Lastly, preparation of the adult may be the most important thing a parent can do in the home. Children learn by doing and that includes the way they speak, the way the move, the way they react to something stressful or scary, the way they handle their emotions. I imagine all of us have felt the stress of quarantine. Maybe even some of us are scared. Imagine your children and how this must feel to them!
The biggest thing we can give children is our love. They need to feel safe and wrapped in our love. That might look different for different people, especially families where both parents are working and trying to balance multiple children’s school work and schedules. Routines are hugely important, and so is making time to connect with each other. Take the time to observe your children and listen to them.
When conflict arises, have a conversation about it and ask questions or share your observations. An example might be, “I noticed you seem very upset right now! You are crying and I heard your voice get very loud. Did something happen? Would you like to tell me?” If another sibling is involved, ask them the same question. Try listening without judgement, just gathering the facts. See if your children have a solution and provide a couple ideas, too. Something like, “It seems like both of you really want to use this toy. But there is only one of this toy. How can we work together so that you both have a turn?”
Let your “yes” mean yes and your “no” mean no. Giving a firm, yet gentle “no” does not mean you are angry or mean, it means you have made a loving decision. If your children are upset by your “no,” acknowledge and empathize with their sadness and frustration, but remain true to your decision.
It is also helpful to children when they know your emotions. At school, there are moments where I tell my students, “I am just feeling so overwhelmed right now and need a minute to take a couple of deep breaths and calm down.
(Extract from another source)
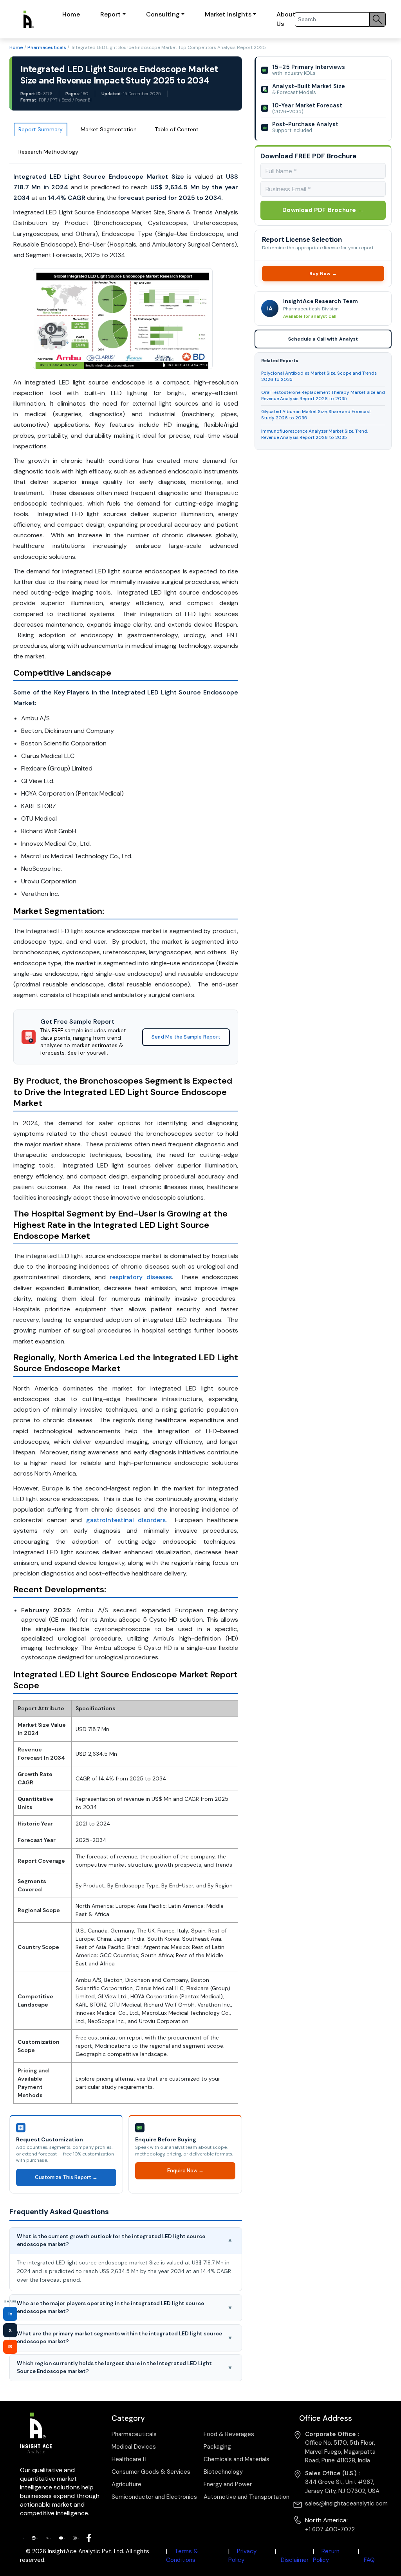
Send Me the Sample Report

I’ll be back in a little while so that we can have a conversation.” Language around emotions is so important for children to observe. And it is also important that we, as adults, are prepared to talk to children. Sometimes conversations need to happen in the heat of the moment, but constructive conversation is at its best when we are calm. Remember to be patient with yourselves, too, because life is a process and virtues take time to grow (sometimes even a lifetime!).